Samsung hat auf seinem Stand auf der Mobilfunkmesse MWC 2024 sein Fitness-Wearable Galaxy Ring präsentiert. Mit dem Ring sollen Nutzer Fitness- und Gesundheitsfunktionen aufzeichnen können, ohne ein Armband oder eine Smartwatch tragen zu müssen.
Samsung hatte den Galaxy Ring erstmals am Rande der Vorstellung der Galaxy-S24-Reihe erwähnt, damals aber keine Bilder veröffentlicht. Auf dem MWC 2024 stellt Samsung den Ring nun auf seinem Stand aus, allerdings hinter Glas - anfassen und ausprobieren können die Messebesucher den Ring nicht. Auch wird darauf hingewiesen, dass sich das Design noch ändern könnte.
Der Ring wird in drei Farben ausgestellt: Silber, Gold und Schwarz.
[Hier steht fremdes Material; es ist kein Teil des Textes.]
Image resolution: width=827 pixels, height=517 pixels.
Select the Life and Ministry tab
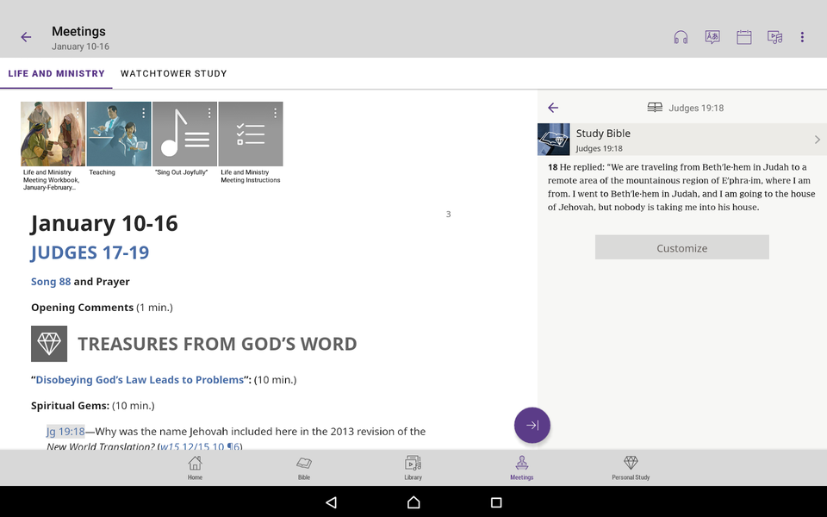point(56,73)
Der Ring hat keine Ausbuchtungen, die Außenseite ist leicht konkav. Auf der Innenseite sind verschiedene Sensoren erkennbar. In seinen Pressemitteilungen gibt Samsung kaum Details zum Galaxy Ring preis, es ist daher unbekannt, welche Sensoren verbaut sein werden. Es gibt lediglich die Information, dass der Ring im Laufe des Jahres 2024 erscheinen soll.
Fähigkeiten sind noch nicht bekannt
Angesichts dessen, was Fitness-Ringe der Konkurrenz können - etwa von Oura -, ist davon auszugehen, dass der Galaxy Ring mindestens die Schritte zählen, die Herzfrequenz messen und den Schlaf aufzeichnen kann. Ob Nutzer mit dem Galaxy Ring auch sportliche Aktivitäten tracken können, ist nicht bekannt.



The Verge wurde der Ring vorab gezeigt, allerdings durften die Journalisten keine Fotos von dem Gerät machen. Im Gespräch mit Samsung erfuhr The Verge, dass der Galaxy Ring Schlaftracking mit Herzfrequenzmessung und Atemüberwachung bieten soll. Außerdem soll Samsungs Partnerschaft mit dem Zyklus-Tracking von Natural Cycles auf den Galaxy Ring ausgeweitet werden.
Begleitend zum Galaxy Ring will Samsung neue Metriken in Galaxy Health einführen, die Nutzern einen besseren Überblick bieten sollen. Der My Vitality Score soll Daten aus dem Schlaftracking, den Aktivitäten, der Herzschlagvarianz und dem Ruhepuls kombinieren. Außerdem soll es sogenannte Booster Cards mit Tipps für den Alltag geben.